How cute! Having come to expect giant blockbuster spectacle from these types of films, I was surprised to see how quaint and shoestring this was. While no doubt cutting edge at the time, the make-up and special effects come across now as refreshingly home made, something out of Sinbad or Jason and the Argonauts. They are fun, as opposed to something that is supposed to dazzle me or blow my mind. This is one year after Jedi, and The Terminator looks like Plan Nine From Outer Space in comparison. I must admit that I usually prefer this approach. A director doing the best with what he has gives me lots of room to suspend disbelief. I am rarely blown away by the technical aspects of a film; but I am always willing to have with one.
It is The Terminator as a character that drives the film, not the cyborg as a special effect. The Gov is decidedly bad ass, and the concept of the unstoppable killing machine creates terrific tension throughout. I wish the movie had done some more sophisticated ruminations on the future it envisions, or on time travel per se. The Matrix, in comparison, really emerges as a special movie, having both broad and intellectual appeal. But the concept must have been quite original at the time, and if imitation is the sincerest form of flattery, than this movie is blushing.

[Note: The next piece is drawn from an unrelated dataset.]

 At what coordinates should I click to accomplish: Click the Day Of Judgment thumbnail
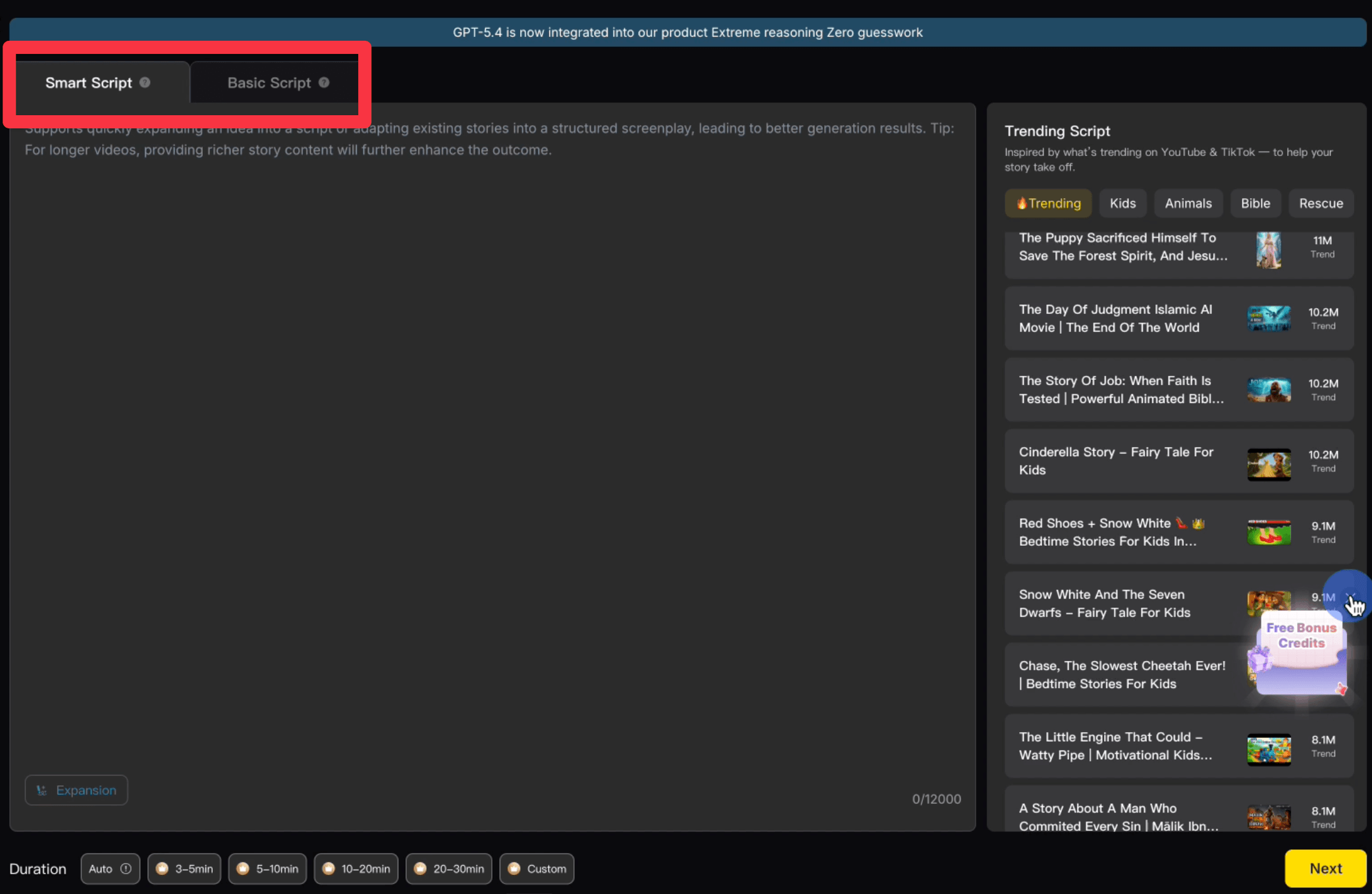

An unintended down point of the film is the continual 1980's time signature. The worst decade of them all is in full gaudy display here; New Wave and hairspray saturate every frame. Linda Hamilton and Michael Biehn are truly awful actors. But Arnold makes up for all of that. He is the only possible choice for that character, turning all of his weaknesses into essential character traits of the cyborg. Easily, the best part of this movie was watching him work.
Necessary viewing for historical purposes, but I doubt the DVD will be on my Xmas list.